Marketers behind this summer’s toys and video games have some new competition in Colorado. A new campaign called Generation Wild aims to use the magic of advertising to get kids off their screens and out the backdoor. It’s the brainchild of Great Outdoors Colorado.
The $4.3 million, four-year campaign is aimed at folks like Denver mom Frances Gallardo. With school out, Gallardo worries her kid will spend the summer glued to a screen.
“They get possessed by TV and games and stuff, so I try not to let him watch TV or play games so much,” she says while picking up her 8-year-old son, Jorge, from his last day of school at Godsman Elementary in West Denver.
She takes Jorge to the park when she can, but it's tough. She's a single mom and won't let him play outside without supervision. The idea of camping makes her nervous.
“I am very protective of my child,” she says. “He’s my only one.”
That kind of fear around outdoor play is a concern for Chris Castilian, who directs Great Outdoors Colorado. The agency uses lottery money to pay for outdoor recreation projects.
“Kids are overscheduled, over-screened and overprotected these days,” he says.
In 2003, the University of Michigan found kids spent just 4 to 7 minutes a day messing around outside. Those numbers measure activities like spontaneous tag, not soccer practice.
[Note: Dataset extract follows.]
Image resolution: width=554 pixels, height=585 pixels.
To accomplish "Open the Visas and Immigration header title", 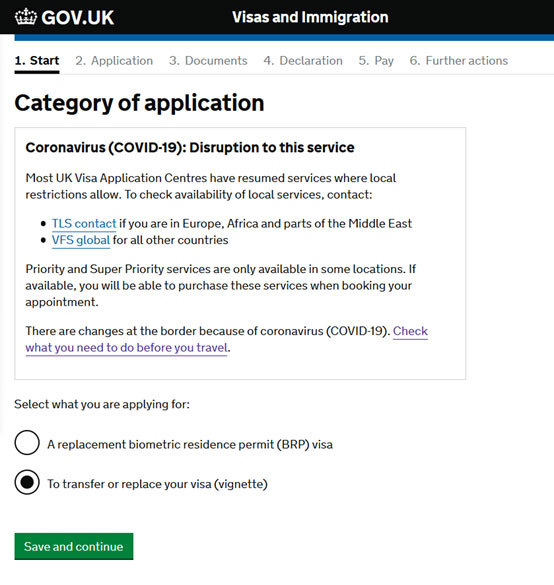I will [x=310, y=17].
The decline has effects beyond giving adults something to complain about. Psychologists with the University of Colorado Boulder found kids who have regular access to less structured activities — like reading a book or wandering the zoo — have an easier time setting goals.
“What we're trying to do is change the mindset about what you do when you have a free moment,” Castilian says. “Is it naturally to pick up your phone or naturally to walk down the street to a park?”
The ad campaign’s hook is a list of 100 things kids should do before they turn 12 years old. Most of the activities are fairly inexpensive and easy for parents. Each ad corresponds to a number on the list.
Number 1, for example? Skip rocks. Number 5? Roll down a hill. And Number 97? Ride a horse.
“We're going to compete with brands like Xbox. And those things are OK, but we think the outdoors are every bit as cool as those brands,” says Mike Sukle, who leads Sukle Advertising & Design, the agency that developed the campaign.
To prove his point, Sukle’s team is redesigning bus stops into unconventional ads. You can talk through a pair of tin cans linked with a string at one, or pop a wheelie on a bike at another.
“People get to go and interact with them and play,” he says. “We think if we can get kids to interact with them, they'll be like ‘That was fun. That was cool. Why don't I do that more often?’"
GOCO has partnered with Colorado Parks and Wildlife, the Boys and Girls Club, REI and libraries across the state to help connect with kids. Those groups will be handing out Generation Wild stickers and chalk stencils. Sukle hopes kids will buy into the brand and cover the state with the logos.
As fun as all that sounds, kids aren't really Generation Wild's target audience. Their moms are.
“They are kind of the nurturers, organizers, schedulers, the role modelers, the networkers,” says Dan Schultz, who's working on the campaign with Sukle. The agency is far from the first to target moms. Brands from Tide to Whole Foods have long sold to moms because they tend to be the gatekeeper of their family's time and income.
But Generation Wild is selling habits, not products. So Sukle interviewed moms across Colorado to figure out a strategy for the GOCO campaign.
“When you start talking about it in their own experiences from childhood, they love those things and they want those experiences for their kids,” says Schultz. That's why the agency went for a list of simple experiences. It's meant to give moms ideas, but also stir up nostalgia.
Chris Castilian of GOCO challenged that strategy at first. He says his mom was the one that pushed him out the front door, but his dad showed him how to ski, fish and camp.
He was won over by research on the power of moms to set family habits. The campaign was designed with moms in mind and will be pushed out through their social networks. Still, Castilian is glad the marketing doesn’t exclude fathers.
Erin Masich, a Denver mom who participated in those focus groups for Generation Wild, likes the final result.
“It was gratifying to see a campaign that played on that — that you can start with small experiences that in the minds of children can become pretty big things that can be pretty life changing,” she says.
Masich could be a poster-child, or poster-mom as it would be, for Generation Wild. She often takes her 4-year-old son, Charlie, to play in Cherry Creek below a Denver recycling plant.
Charlie's trips to the creek have had some impressive results, even by adult standards. He once found what looked like a log sticking up out of the water, “But then we donated it to the museum, and then it was a mammoth tusk!”
That's right. Charlie found a fossilized tusk. In industrial Denver. It's now archived at the Denver Museum of Nature and Science.
That’s pretty cool, even if finding a fossil is not on the Generation Wild list. Still, that's the point. The list is a starter kit. Plenty of additions are available outside.